»»
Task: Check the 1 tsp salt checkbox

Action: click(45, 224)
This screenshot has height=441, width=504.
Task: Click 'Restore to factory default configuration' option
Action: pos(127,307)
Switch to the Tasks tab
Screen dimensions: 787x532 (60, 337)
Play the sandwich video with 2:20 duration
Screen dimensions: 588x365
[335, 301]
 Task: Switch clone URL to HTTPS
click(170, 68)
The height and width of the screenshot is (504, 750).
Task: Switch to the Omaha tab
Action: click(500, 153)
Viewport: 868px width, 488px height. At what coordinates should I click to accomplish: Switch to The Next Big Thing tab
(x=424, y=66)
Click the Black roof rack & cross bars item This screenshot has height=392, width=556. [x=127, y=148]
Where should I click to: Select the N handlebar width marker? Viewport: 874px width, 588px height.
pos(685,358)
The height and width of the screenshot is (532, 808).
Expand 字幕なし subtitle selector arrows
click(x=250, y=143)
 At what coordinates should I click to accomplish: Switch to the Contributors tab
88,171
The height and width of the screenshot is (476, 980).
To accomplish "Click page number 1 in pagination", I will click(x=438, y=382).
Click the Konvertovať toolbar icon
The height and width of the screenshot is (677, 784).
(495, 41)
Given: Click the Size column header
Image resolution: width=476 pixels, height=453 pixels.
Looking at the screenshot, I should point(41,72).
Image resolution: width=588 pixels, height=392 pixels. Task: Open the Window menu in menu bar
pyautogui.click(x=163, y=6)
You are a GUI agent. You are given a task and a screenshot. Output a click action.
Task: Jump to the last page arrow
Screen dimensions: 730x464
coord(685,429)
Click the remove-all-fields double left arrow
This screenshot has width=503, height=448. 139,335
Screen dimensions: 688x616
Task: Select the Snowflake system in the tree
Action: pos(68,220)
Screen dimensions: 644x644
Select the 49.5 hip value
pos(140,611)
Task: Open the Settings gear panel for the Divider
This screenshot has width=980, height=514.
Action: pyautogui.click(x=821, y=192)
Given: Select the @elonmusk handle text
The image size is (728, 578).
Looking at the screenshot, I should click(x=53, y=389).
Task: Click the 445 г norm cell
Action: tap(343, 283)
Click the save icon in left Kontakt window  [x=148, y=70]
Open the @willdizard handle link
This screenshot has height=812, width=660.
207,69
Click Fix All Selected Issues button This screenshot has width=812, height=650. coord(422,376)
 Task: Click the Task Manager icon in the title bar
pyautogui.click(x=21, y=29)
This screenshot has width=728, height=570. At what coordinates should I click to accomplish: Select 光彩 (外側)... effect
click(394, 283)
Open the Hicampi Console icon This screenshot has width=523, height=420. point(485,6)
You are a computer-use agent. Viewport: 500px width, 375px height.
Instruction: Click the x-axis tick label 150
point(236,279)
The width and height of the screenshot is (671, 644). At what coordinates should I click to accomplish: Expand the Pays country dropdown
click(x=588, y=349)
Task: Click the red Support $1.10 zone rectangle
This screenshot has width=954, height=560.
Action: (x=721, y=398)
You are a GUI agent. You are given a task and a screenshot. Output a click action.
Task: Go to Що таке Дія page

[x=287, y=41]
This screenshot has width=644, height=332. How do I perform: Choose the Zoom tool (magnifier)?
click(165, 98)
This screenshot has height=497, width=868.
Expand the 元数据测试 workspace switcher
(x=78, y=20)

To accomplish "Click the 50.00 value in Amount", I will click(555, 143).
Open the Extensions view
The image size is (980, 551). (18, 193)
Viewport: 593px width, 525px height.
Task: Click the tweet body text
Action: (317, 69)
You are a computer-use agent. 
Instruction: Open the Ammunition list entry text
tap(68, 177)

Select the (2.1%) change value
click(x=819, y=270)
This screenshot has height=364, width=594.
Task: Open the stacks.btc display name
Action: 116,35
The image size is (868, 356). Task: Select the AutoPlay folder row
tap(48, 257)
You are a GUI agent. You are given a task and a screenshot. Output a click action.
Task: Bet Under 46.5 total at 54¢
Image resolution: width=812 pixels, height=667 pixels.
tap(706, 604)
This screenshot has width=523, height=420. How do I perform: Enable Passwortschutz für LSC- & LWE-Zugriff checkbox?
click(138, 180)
««
Lines containing the word "computer": copy every one of them from the records above.

You are a computer-use agent. Viewport: 500px width, 375px height.
You are a computer-use agent. 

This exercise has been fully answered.